:: DATA RECORDS

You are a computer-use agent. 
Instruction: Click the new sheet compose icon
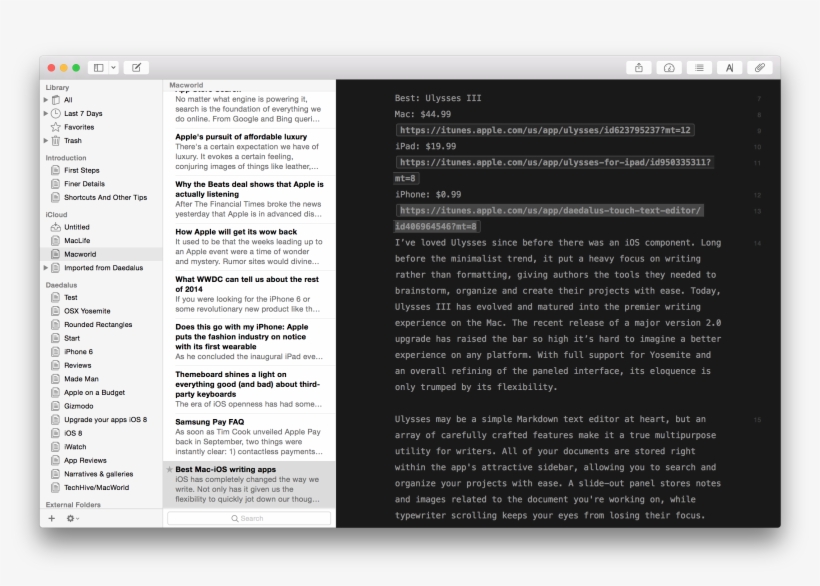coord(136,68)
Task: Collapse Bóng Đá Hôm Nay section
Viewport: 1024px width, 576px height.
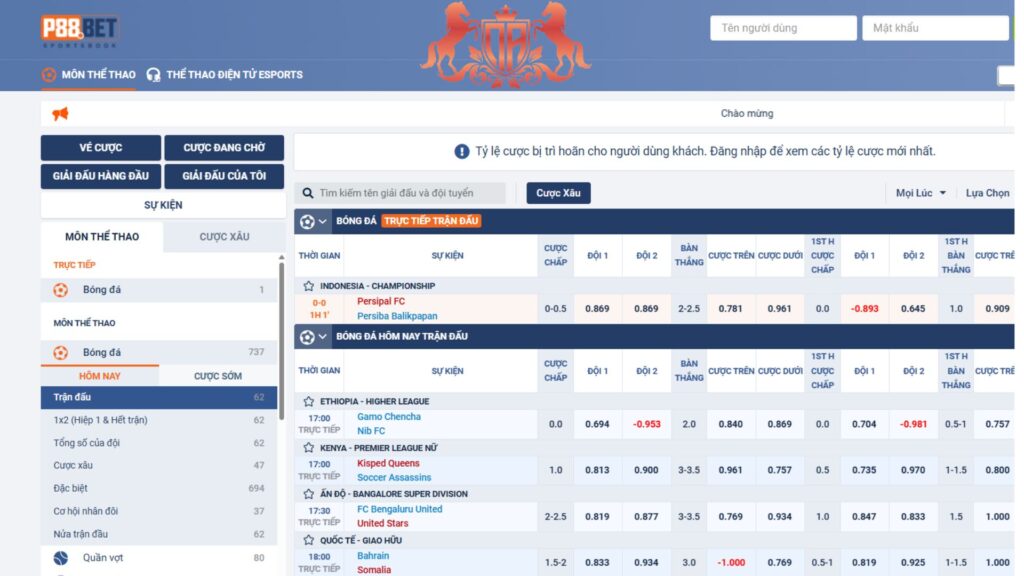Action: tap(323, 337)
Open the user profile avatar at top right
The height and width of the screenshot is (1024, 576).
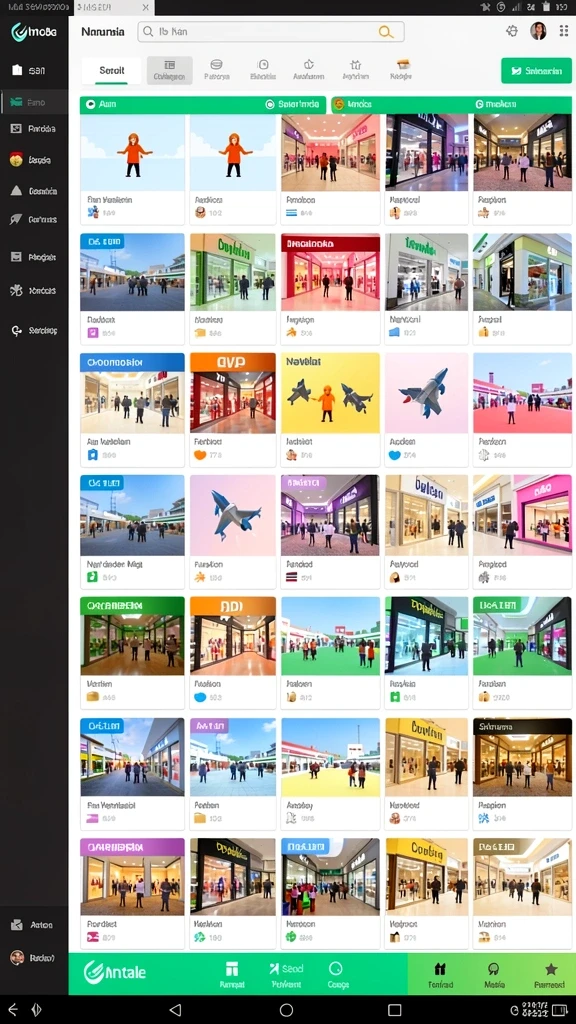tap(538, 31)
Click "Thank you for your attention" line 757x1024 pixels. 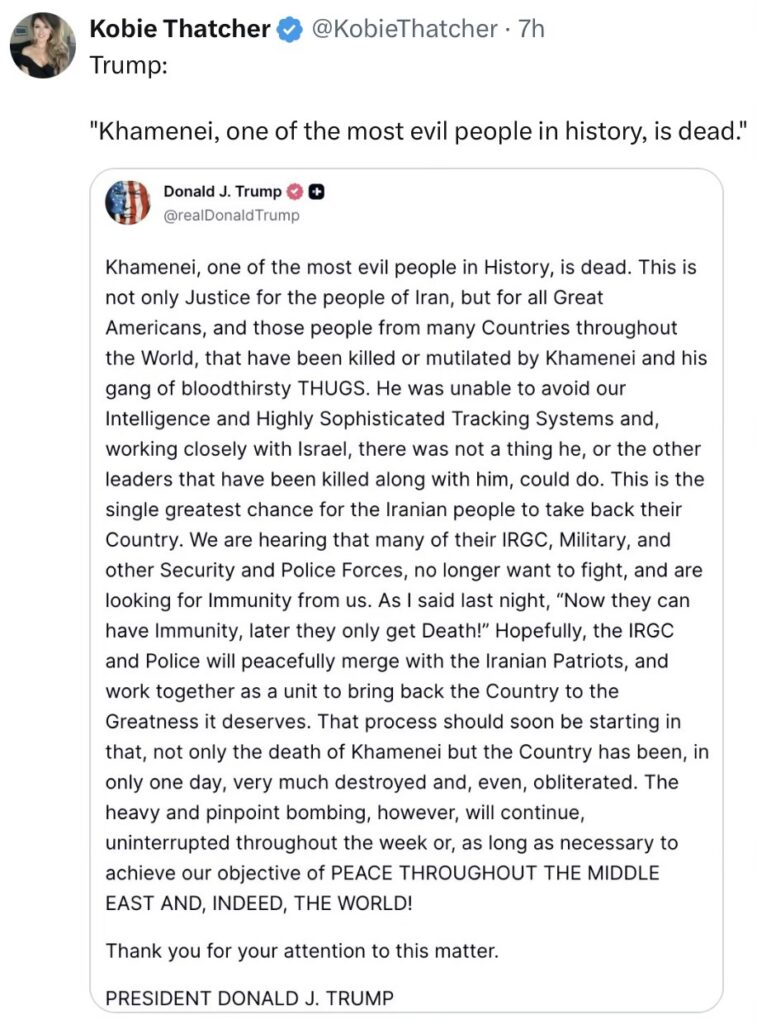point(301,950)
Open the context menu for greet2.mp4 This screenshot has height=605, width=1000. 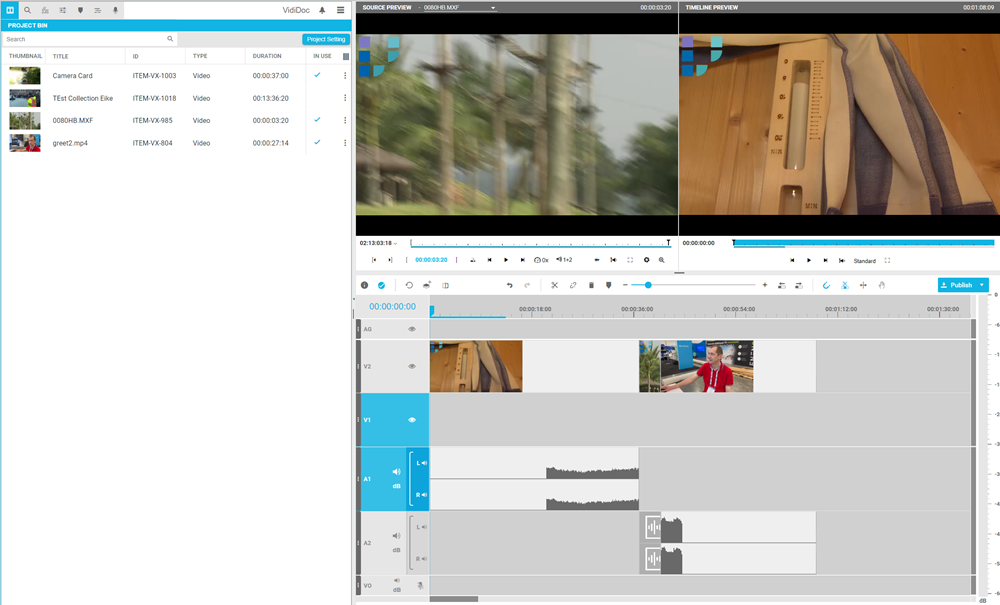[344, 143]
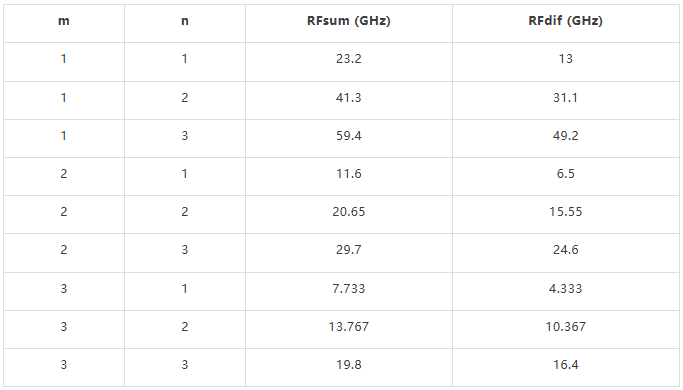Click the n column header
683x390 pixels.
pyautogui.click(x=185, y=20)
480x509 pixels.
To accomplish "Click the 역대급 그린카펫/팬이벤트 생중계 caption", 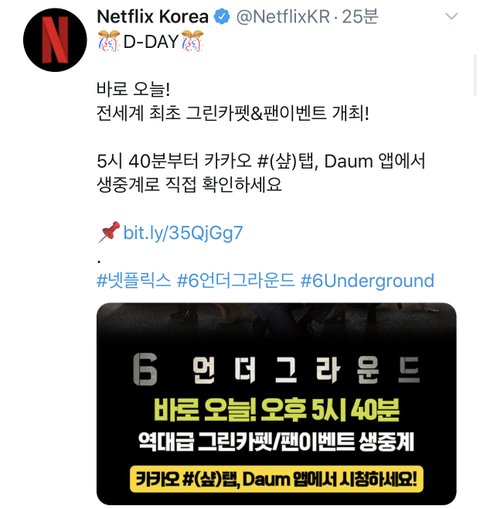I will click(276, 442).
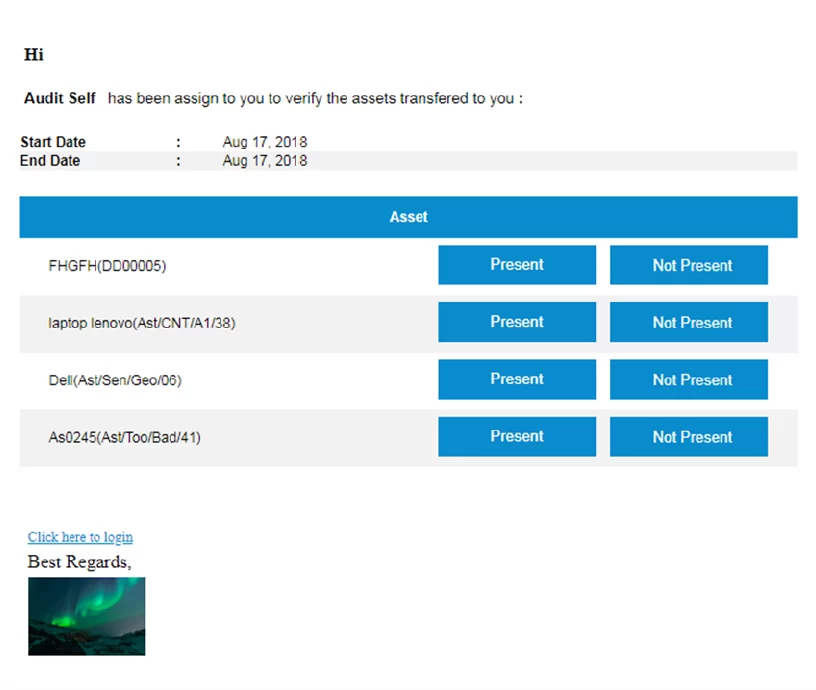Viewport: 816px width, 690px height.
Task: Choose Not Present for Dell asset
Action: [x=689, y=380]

::::
:: DATA RECORDS

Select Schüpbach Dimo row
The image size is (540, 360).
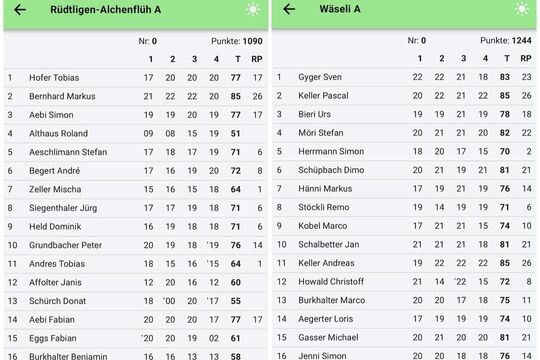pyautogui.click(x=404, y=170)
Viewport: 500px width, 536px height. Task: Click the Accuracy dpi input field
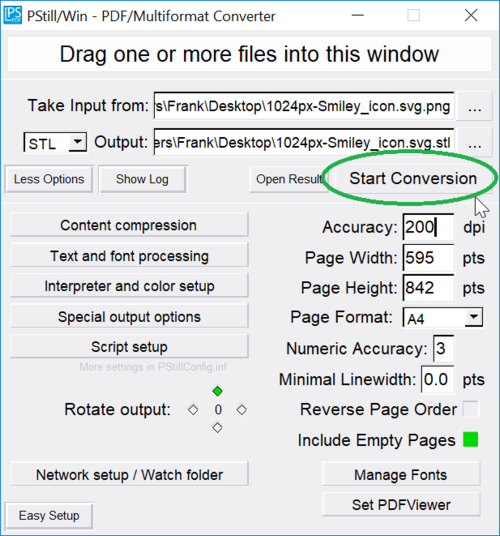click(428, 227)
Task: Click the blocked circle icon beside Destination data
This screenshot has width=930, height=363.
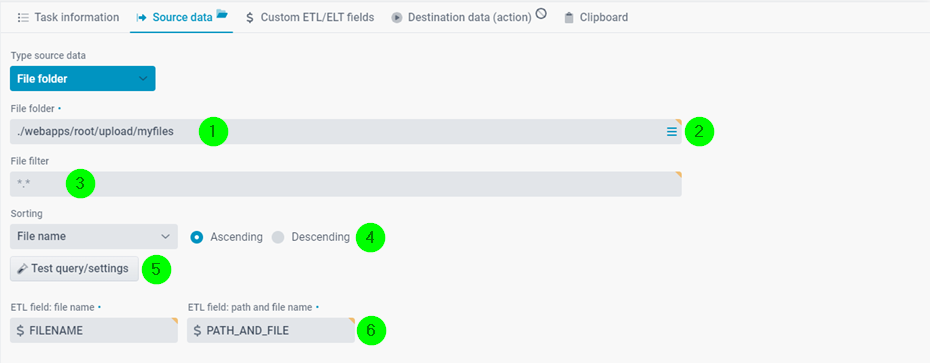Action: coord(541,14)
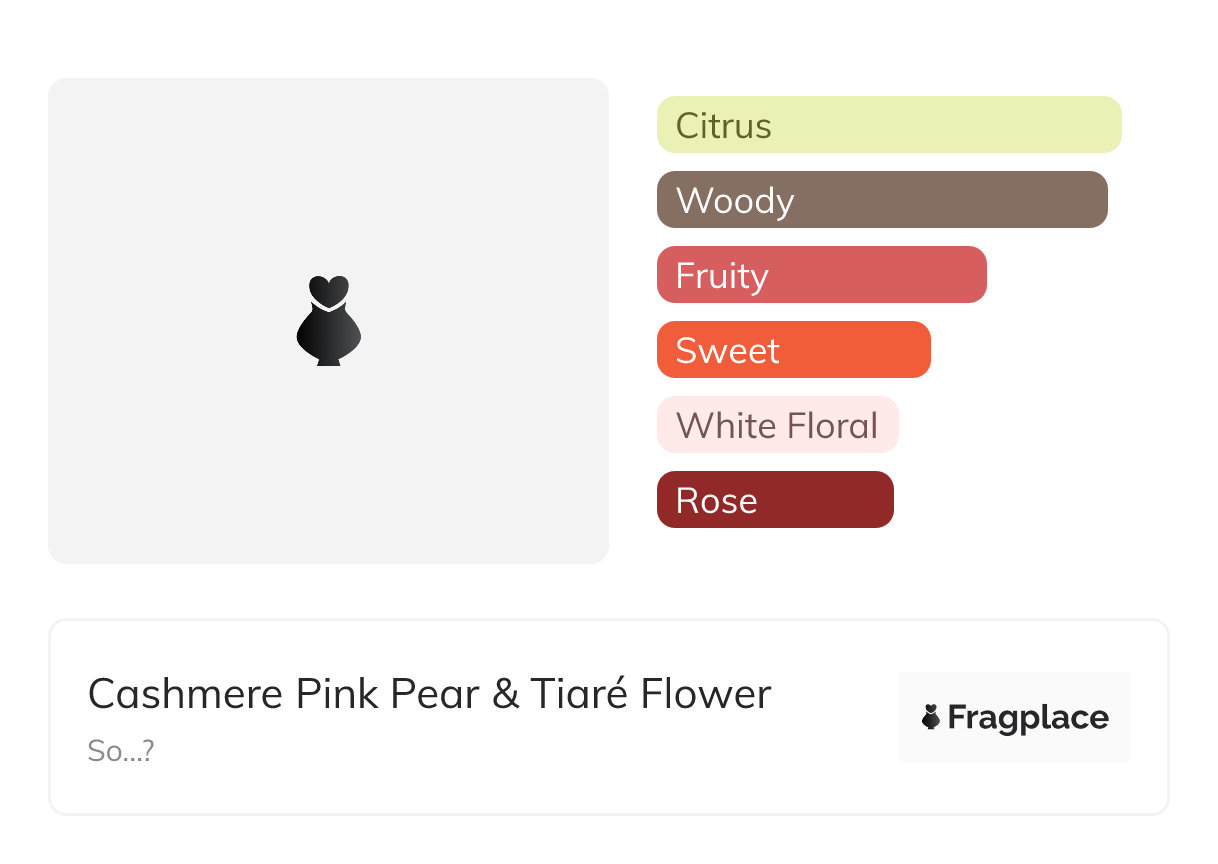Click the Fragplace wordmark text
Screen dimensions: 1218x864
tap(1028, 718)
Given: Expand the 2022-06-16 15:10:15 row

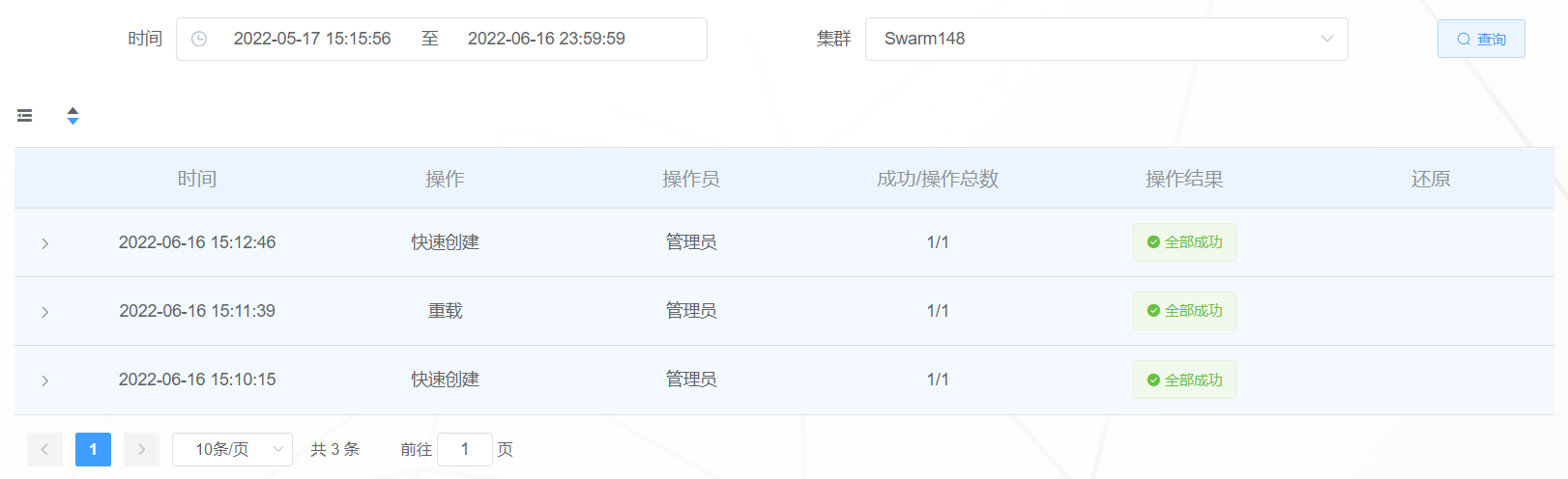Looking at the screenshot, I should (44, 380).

::::

**BRIEF**
Beginning at the line that has "Select Schüpbach Dimo row" and ending at the line that has "Task: Click the blocked", restate the listing above word for word, pictures left out.

**SOLVED PROBLEM**
Select Schüpbach Dimo row
The image size is (540, 360).
pyautogui.click(x=404, y=170)
Viewport: 500px width, 536px height. Task: Click the Accuracy dpi input field
click(428, 227)
Task: Click the blocked circle icon beside Destination data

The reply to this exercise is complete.